Kunst und Unendlichkeit

Eine kurze Kritik des schwarzen Lochs

Die Idee, das absolute Nichts darzustellen, hat Künstler schon immer verrückt gemacht. Das erste Foto eines schwarzen Lochs sieht nun anders aus als die meisten Vorstellungen. Und hat doch viele Ähnlichkeiten mit einem Kunstwerk

Ein schwarzes Loch sieht also aus wie ein Donut mit außerirdisch oranger Aprikosenglasur. Auch Assoziationen an das Auge des Sauron aus den "Herr der Ringe"-Filmen geistern durchs Netz, wobei das tatsächliche schwarze Loch im Vergleich dazu eher funzelig aussieht. Seit die Nasa am gestrigen Mittwoch das erste Foto des berühmtesten aller Weltraumphänomene veröffentlicht hat, kann man sich fragen, ob man fasziniert oder ernüchtert sein soll. Das unvorstellbare absolute Nichts hat eine visuelle Form bekommen, die nicht mehr auf Fantasie beruht. Und die fotografische "Realität", so weit sich die Forscher jetzt an sie annähern können, ist weit unspektakulärer als die meisten Darstellungen. Grafiken des Schwarzen Lochs sind oft dramatisch verwirbelt, mit lila Blitzen, türkisen Lichtfeldern und Sternenschauern. Das Foto eines leicht verschwommen orangen Leuchtkreises mit dunkler Mitte ist da wesentlich reduzierter und nüchterner.

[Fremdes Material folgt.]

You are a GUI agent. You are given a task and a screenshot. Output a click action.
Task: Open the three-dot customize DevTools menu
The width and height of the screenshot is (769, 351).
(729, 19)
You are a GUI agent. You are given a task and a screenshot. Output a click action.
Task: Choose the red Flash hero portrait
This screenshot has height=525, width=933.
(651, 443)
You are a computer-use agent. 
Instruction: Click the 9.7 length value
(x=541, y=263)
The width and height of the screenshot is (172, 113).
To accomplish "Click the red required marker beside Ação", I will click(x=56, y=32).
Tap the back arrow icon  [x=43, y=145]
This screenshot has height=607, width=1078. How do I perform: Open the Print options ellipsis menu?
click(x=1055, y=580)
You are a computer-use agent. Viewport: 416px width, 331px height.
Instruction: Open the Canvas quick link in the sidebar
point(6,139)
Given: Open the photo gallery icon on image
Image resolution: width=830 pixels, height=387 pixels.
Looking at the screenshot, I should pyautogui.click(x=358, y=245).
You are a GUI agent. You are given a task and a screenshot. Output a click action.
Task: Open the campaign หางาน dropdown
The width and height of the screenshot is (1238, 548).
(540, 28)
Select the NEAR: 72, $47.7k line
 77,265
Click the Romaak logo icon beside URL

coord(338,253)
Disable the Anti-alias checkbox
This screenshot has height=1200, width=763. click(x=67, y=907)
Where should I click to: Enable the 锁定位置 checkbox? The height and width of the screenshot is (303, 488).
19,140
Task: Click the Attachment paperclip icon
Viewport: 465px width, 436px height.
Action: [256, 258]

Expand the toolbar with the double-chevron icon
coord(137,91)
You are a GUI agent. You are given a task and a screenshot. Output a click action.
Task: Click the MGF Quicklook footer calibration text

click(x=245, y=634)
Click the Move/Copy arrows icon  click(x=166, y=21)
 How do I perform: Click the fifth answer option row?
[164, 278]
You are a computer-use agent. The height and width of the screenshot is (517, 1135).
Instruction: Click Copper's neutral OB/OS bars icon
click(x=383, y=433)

Doch das Foto passt erstaunlich gut zu den Werken von Künstlern, die versucht haben, sich die Unendlichkeit vorzustellen. Mark Rothkos "Orange Brown" ist dem Nasa-Bild auffällig farbverwandt. Und auch die Wirkung ist eine ähnliche. Durch das Anschauen des Bildes können empfindsame Kunstliebhaber und ergriffene Forscher ins Bodenlose stürzen.

Die Kunst hat sich schon lange für das Paradoxon interessiert, das absolute Nichts darzustellen. Das kann einen verrückt machen, weil das Nichts dann eben auch wieder alles sein kann. Kasimir Maletwitschs "Schwarzes Quadrat", das er seit 1915 immer wieder malte, ist aus diesem Bedürfnis entstanden. Der Künstler Andy Hope 1930 erweitert Malewitschs Konzept mit seinen "Time Tubes", die die Betrachter ebenfalls in absolute Schwärze blicken lassen. Anish Kapoor inszeniert endlose Löcher in Kunsträumen und hütet sein "schwärzestes Schwarz" so besorgt, dass er es hat patentieren lassen. Und auch der Maler Pierre Soulages hat eine ganze Karriere auf der Farbe Schwarz aufgebaut.

Hinter diesen Werken steht die Idee, dass die absolute Reduktion zur absoluten Freiheit der Vorstellungskraft führen kann. Und auch wenn das Nasa-Foto dem Informationsgewinn über das Weltall dient, hat es doch einen ähnlichen Effekt. Durch die Abstraktion und die relative Bescheidenheit des glühenden Donuts wird noch einmal deutlich, wie begrenzt unser Zugang zur Unendlichkeit des Universums ist. Das Nicht oder das Alles bleibt irgendwie immer Fanstasie. Große Kunst also.